Posez-vous alors LA question : qu’est-ce que je peux apporter à cette entreprise ?
Moi, Jean Dupont ou Thibault Albert Marie de La Marque de la Roche Tordoir ?  Qu’est-ce qui dans mon profil correspond à la demande de cette entreprise ?  Qu’est-ce que j’ai que les autres n’ont pas ?  Dans mon expérience.  Dans ma formation.  Dans mon parcours.  Dans mes hobbies.  Dans mes relations.  Dans mes traits de caractères.  Etc.
Tous ces éléments vont vous aider à déterminer votre stratégie de séduction de cette entreprise : quel type de lettre de candidature allez-vous envoyer ?  Quel type de CV ?  Qu’allez-vous écrire dans ces deux documents qui constituent l’artillerie lourde de votre campagne de marketing ?

Un fil conducteur pour un entretien d’embauche positif

Cette question constituera  aussi le fil conducteur de votre entretien d’embauche.  Lorsque le recruteur vous demande « parlez-moi de vous » ou quelque chose de ce style.  Généralement une des premières sinon la première question qu’il posera.  Au lieu de vous lancer sur l’habituelle – et très ennuyeuse –  liste de vos études et de vos entreprises précédentes.
Dites-lui plutôt quelque chose comme : « j’ai postulé chez vous car votre entreprise…. (ressortez-lui les éléments positifs que votre recherche a dégagé; montrez-lui que vous êtes séduit par l’entreprise.  Que vous avez vraiment envie de travailler ici et pas ailleurs).  Et ensuite, dites-lui quelque chose du genre : « Je pense que je pourrait apporter à votre entreprise… »  Et là, redonnez-lui les apports uniques que VOUS pouvez offrir à cette entreprise unique.
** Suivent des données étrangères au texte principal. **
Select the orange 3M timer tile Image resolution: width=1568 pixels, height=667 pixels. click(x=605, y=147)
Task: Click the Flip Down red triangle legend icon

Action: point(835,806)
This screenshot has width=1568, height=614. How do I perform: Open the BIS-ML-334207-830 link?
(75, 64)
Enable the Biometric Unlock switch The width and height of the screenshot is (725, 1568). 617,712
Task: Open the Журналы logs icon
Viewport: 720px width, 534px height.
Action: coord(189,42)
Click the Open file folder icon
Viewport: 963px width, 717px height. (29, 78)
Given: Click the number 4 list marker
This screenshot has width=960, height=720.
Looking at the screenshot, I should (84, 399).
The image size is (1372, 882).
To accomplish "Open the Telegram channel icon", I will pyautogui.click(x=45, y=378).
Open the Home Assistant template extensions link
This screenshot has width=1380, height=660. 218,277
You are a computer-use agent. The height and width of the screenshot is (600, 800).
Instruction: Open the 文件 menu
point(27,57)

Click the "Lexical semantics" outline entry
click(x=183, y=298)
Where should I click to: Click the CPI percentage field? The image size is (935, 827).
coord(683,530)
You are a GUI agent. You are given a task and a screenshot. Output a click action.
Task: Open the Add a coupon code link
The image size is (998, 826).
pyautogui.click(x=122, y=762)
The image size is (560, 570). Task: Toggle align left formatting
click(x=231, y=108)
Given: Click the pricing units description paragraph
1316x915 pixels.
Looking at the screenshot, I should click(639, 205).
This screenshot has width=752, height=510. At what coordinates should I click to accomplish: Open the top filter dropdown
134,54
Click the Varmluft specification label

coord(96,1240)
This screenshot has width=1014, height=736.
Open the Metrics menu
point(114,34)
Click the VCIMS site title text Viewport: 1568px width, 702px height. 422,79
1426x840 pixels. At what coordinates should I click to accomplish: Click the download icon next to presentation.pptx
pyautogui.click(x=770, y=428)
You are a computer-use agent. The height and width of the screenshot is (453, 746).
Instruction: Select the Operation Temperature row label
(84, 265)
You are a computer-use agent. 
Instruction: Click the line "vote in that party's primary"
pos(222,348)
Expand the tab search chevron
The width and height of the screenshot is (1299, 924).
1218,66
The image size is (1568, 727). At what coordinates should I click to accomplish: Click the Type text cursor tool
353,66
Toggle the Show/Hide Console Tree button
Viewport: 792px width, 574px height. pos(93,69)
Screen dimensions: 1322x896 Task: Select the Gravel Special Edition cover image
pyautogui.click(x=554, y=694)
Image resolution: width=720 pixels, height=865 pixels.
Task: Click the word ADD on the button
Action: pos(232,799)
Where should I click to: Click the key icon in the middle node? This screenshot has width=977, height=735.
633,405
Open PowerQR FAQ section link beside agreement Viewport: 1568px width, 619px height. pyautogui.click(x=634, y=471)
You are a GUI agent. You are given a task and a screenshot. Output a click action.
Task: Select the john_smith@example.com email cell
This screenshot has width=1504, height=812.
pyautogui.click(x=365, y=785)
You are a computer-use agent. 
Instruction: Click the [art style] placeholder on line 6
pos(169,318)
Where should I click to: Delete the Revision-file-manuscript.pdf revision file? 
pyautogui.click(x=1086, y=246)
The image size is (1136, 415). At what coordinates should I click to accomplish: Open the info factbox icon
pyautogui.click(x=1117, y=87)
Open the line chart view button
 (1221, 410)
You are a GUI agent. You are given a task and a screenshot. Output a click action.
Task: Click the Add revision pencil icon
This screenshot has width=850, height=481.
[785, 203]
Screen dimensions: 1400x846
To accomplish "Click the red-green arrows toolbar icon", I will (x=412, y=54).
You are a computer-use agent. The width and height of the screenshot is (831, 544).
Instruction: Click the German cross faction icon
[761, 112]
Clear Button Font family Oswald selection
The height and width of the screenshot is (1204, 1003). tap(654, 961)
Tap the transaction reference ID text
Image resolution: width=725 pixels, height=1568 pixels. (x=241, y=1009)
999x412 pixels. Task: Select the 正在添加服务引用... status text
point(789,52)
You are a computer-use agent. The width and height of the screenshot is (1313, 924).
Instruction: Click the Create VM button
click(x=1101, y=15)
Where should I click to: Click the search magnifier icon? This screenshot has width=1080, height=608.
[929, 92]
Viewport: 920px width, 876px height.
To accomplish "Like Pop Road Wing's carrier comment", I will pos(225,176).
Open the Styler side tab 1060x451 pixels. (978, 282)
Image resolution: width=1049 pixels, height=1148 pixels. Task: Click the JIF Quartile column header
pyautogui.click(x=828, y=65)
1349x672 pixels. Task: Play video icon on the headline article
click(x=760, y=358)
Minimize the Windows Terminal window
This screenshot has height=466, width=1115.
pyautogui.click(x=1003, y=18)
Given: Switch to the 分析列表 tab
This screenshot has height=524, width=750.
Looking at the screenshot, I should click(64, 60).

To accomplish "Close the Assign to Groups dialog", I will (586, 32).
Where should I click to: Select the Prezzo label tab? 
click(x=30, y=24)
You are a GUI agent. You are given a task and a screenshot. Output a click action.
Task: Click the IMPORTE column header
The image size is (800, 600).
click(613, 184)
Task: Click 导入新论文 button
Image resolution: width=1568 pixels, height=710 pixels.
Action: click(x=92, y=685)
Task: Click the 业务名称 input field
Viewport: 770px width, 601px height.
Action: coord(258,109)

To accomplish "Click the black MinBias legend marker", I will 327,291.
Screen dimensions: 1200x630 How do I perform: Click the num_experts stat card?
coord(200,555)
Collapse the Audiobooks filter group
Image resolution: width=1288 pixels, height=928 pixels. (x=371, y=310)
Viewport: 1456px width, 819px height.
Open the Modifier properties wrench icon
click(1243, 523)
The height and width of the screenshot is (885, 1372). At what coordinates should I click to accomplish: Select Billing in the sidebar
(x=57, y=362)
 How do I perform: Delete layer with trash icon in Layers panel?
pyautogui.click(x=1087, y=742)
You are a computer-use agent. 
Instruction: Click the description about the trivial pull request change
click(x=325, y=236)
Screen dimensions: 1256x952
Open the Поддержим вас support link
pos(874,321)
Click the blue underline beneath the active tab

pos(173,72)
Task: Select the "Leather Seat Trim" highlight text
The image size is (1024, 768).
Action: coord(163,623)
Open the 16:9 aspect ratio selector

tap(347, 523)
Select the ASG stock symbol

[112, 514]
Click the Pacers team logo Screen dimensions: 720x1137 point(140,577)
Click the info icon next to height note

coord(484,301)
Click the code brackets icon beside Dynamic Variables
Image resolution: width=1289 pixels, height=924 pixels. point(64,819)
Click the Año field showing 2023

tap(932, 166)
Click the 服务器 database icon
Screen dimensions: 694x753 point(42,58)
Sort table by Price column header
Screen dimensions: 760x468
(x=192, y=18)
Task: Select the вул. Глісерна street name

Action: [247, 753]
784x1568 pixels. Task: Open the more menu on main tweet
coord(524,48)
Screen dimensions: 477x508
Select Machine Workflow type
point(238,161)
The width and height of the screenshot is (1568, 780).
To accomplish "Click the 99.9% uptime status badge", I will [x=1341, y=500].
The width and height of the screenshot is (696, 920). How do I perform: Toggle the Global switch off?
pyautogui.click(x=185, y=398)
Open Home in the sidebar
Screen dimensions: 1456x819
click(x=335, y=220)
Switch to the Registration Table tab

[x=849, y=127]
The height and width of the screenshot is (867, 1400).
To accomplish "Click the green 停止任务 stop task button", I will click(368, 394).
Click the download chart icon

Parions que vous serez l’un des rares, sinon le seul candidat à opérer de cette façon-là.
Dans 90 % des entretiens – et je suis gentil – les candidats pensent à eux-mêmes.  Ils en oublient totalement l’entreprise et ce qu’elle recherche.
Soyez parmi les 10 %  de gagnants qui raflent le poste à tous les coups.  Ou presque.